Jessica Z
Page 17
Printed on the back of the card, at the bottom, it says: “Joshua Hadden—WILDFLOWER STUDY II—Chromolithograph, 2003.”
Something must be going on today downtown, because the line I find upon my arrival at the Gram is out the door and up the block. I step in front of some people to peek in the door to see if Gretchen is inside, and get a nasty look from a woman in the line. As I turn back to the street, though, I see her short noon silhouette coming down the sidewalk.
“Strike out,” Gretchen says.
“There must be a convention or something going on.”
“It’s that big antiques show thing.”
“Antiques show. Right. But lunch?”
“There’s Korean up the street. We’ll get in there. Antiques show people are afraid of ethnic food.”
We walk up the street, and, unsolicited, I start to tell Gretchen about everything going on with Josh. I know she would have asked anyway, so it’s no big deal. I tell her about him getting so drunk, and I tell her about his call to his sister. We walk out of the shadow of a building into the sun and there are two soldiers with berets and guns stationed on the corner looking us up and down as we wait for the walk signal. The light changes, and just as we step into the street one of them says something that I can’t hear. Gretchen hears it, though.
“Yes,” she says, turning back to him. “Yes, I bet you would, you asshole.” Then she actually spits at him and I gasp; the big gob of her saliva just misses his boot and the guy lowers his head and turns away while the other soldier, the taller one, laughs at him and tells him he’s a stupid motherfucker.
“I cannot believe those guys,” Gretchen says as we continue across the street.
“I can’t believe you, sometimes. How do you just spit on a guy?”
“What, I should put up with that? No one should put up with that. Isn’t a guy in uniform supposed to be chivalrous? Now, go on with your story.”
As predicted, we easily get a table at a Korean restaurant named, with no irony, “Korean Restaurant.” We order, and I tell Gretchen about the card.

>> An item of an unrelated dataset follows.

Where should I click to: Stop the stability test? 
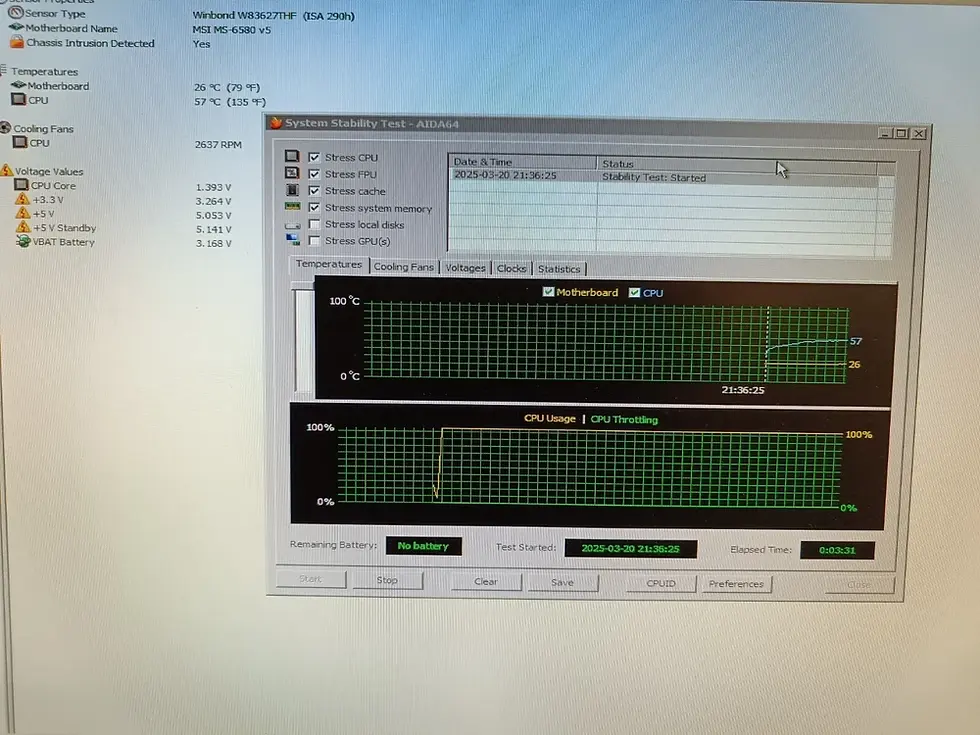point(388,580)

“Do you have it? Let me see it.” I give her the envelope and she takes out the card and looks it over. “Are you kidding me? This card isn’t for your friend, it’s for you.”
“What do you mean?”
“I mean, he wanted you to see it.”
“Why do you say that?”
“He didn’t seal the envelope, for starters.”
“Maybe he trusts me?”
“Yes. He should trust you. As you and I look at this card, this card right here in my hand, intended for another person. As we discuss its contents, he should trust you completely. Of course he knew you were going to look at it. Just like you look at his browser history. He did this? These flowers?”
I nod.
“It’s pretty.” She puts the card back in the envelope and carefully slides the flap closed, then drops it to the table. “Come on, Jessica. He doesn’t care about Amy, or what she thinks. What you think is everything, though. To him.”
“Hello, psychic hotline.”
“It’s not psychic, it’s common sense.” She takes some kimchi from the dainty enameled bowl between us with her chopsticks and holds it up, examining it from all sides like some lab specimen. Then she eats it in one massive bite.

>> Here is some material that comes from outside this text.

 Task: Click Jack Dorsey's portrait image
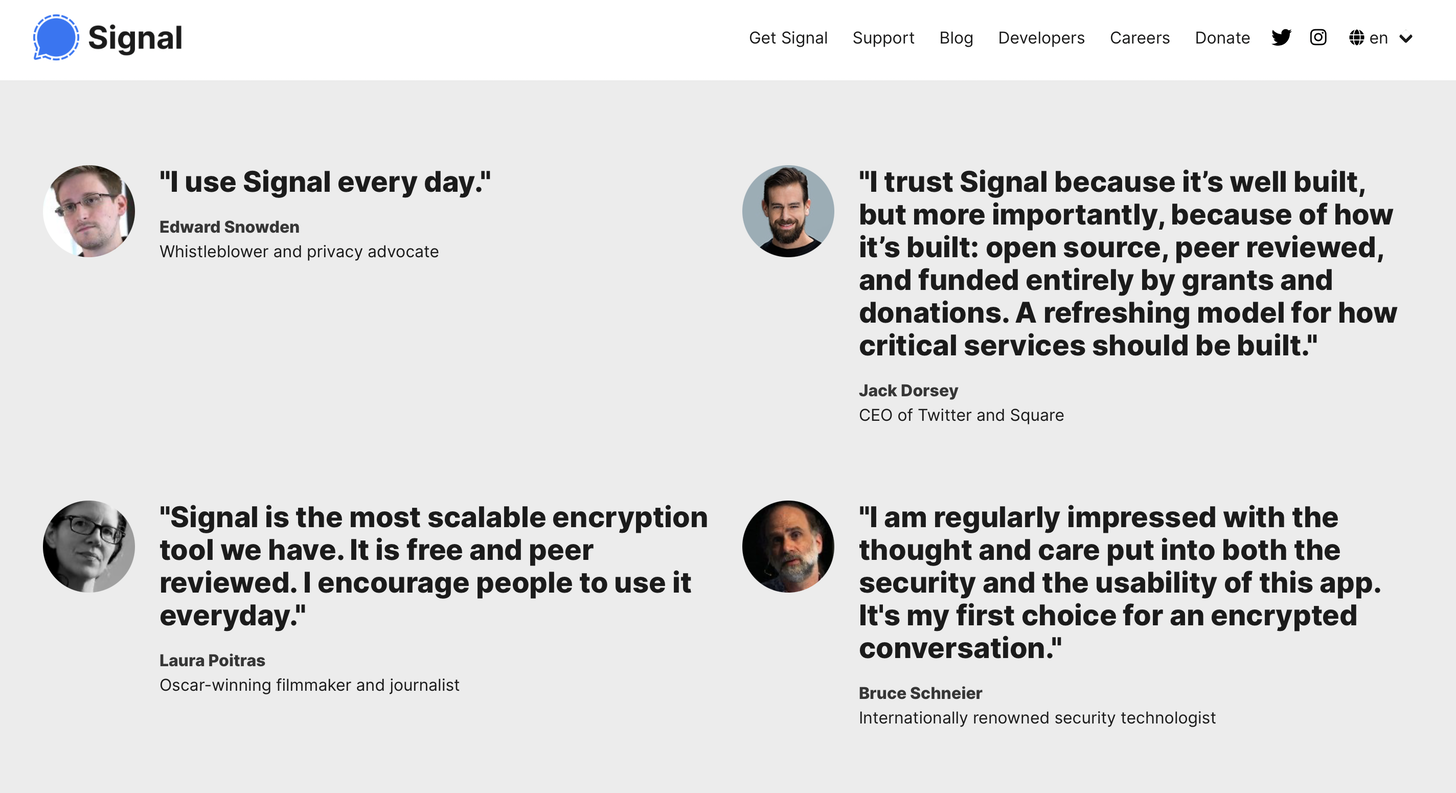tap(788, 211)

“I’d like to think he sincerely feels bad about being a jerk to my best friend.”
“He does feel bad. He feels like you have the upper hand. That makes him feel bad. You seeing this”—she pats the envelope on the table—“puts him back in control of things.”

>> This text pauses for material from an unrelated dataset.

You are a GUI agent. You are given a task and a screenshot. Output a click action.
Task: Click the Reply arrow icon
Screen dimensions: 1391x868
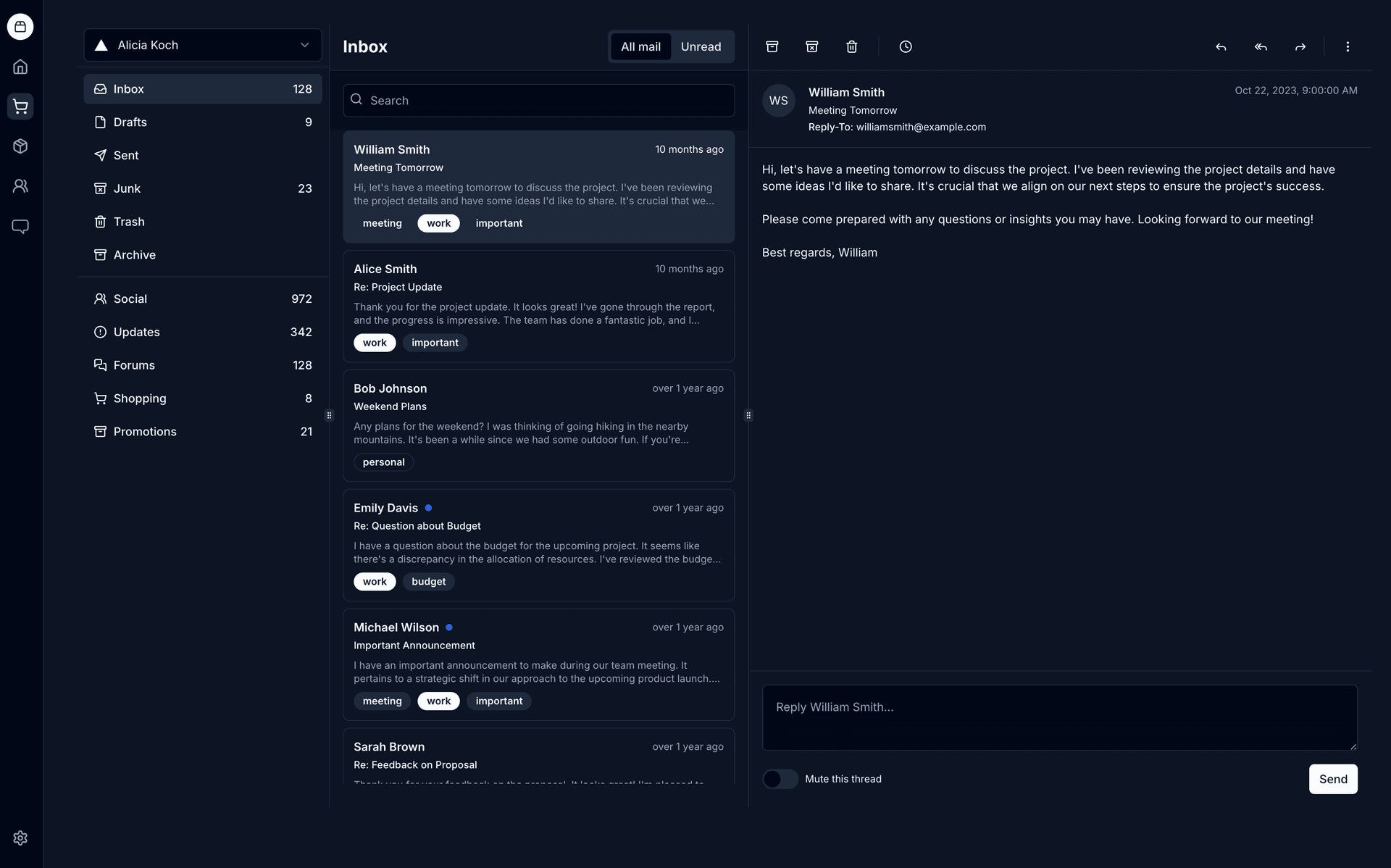click(x=1221, y=46)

“You’re kind of making me feel weird here, Gretchen.”
“What, because I’m right?”
“Not that.”
“Look, Jessica, this might not be any of my business—”
“Maybe it’s not your business.”
“—but I really like you, a lot. A lot a lot. And I think I can say, I mean, I’ve wanted to say, maybe you being with him isn’t the healthiest thing? Your relationship, I mean.”
“What are you talking about? And it might be going a little far to call it a relationship, I think.”
“Oh, yeah. Tell me about that date you had again? Wait, was I the one who called it a date, or was it you? Road trips to Nevada? And where do you sleep most nights?”
“Stop it, Gretchen. And where is this coming from, when the first thing you pester me about every single time we talk is the sexual aspect of this so-called relationship?”
“Well, sex is sex is sex. That’s nothing. It’s fun. But being manipulated is something.”
I haven’t told her about what happened in the loft, and I certainly don’t intend to now. And for an instant, I think of Gretchen and Patrick, the great unspoken thing between us. But honestly, I don’t want to know anything about it.
“He isn’t manipulating me, Gretchen.”
“Okay, then. When was the last time you had sex?” She raises her eyebrow and waits a beat. “And I want all the details.” We both laugh, and this makes the tension I was feeling disappear. I’m happy for the change in subject, anyway.
“Well,” I say, making a show of leaning forward a bit. “It wasn’t sex sex.” I tell her about going to the Marin Headlands, and about our trip into the bushes. When I tell her about the mess on my top and my thoughts about semen-resistant fabrics, Gretchen laughs and laughs.
“Oh my God,” she says. She’s put her chopsticks down and she’s covering her face. “Oh my God. I can see the campaign. I can totally see it. You need to write that for PitchBitch. A big fake campaign. I can totally see it.”
“For the active woman,” I say. “You’re active in so many ways.”
“We know you get messy, active woman.”
“A fabric that goes where you go. A fabric that takes it, just like you take it.”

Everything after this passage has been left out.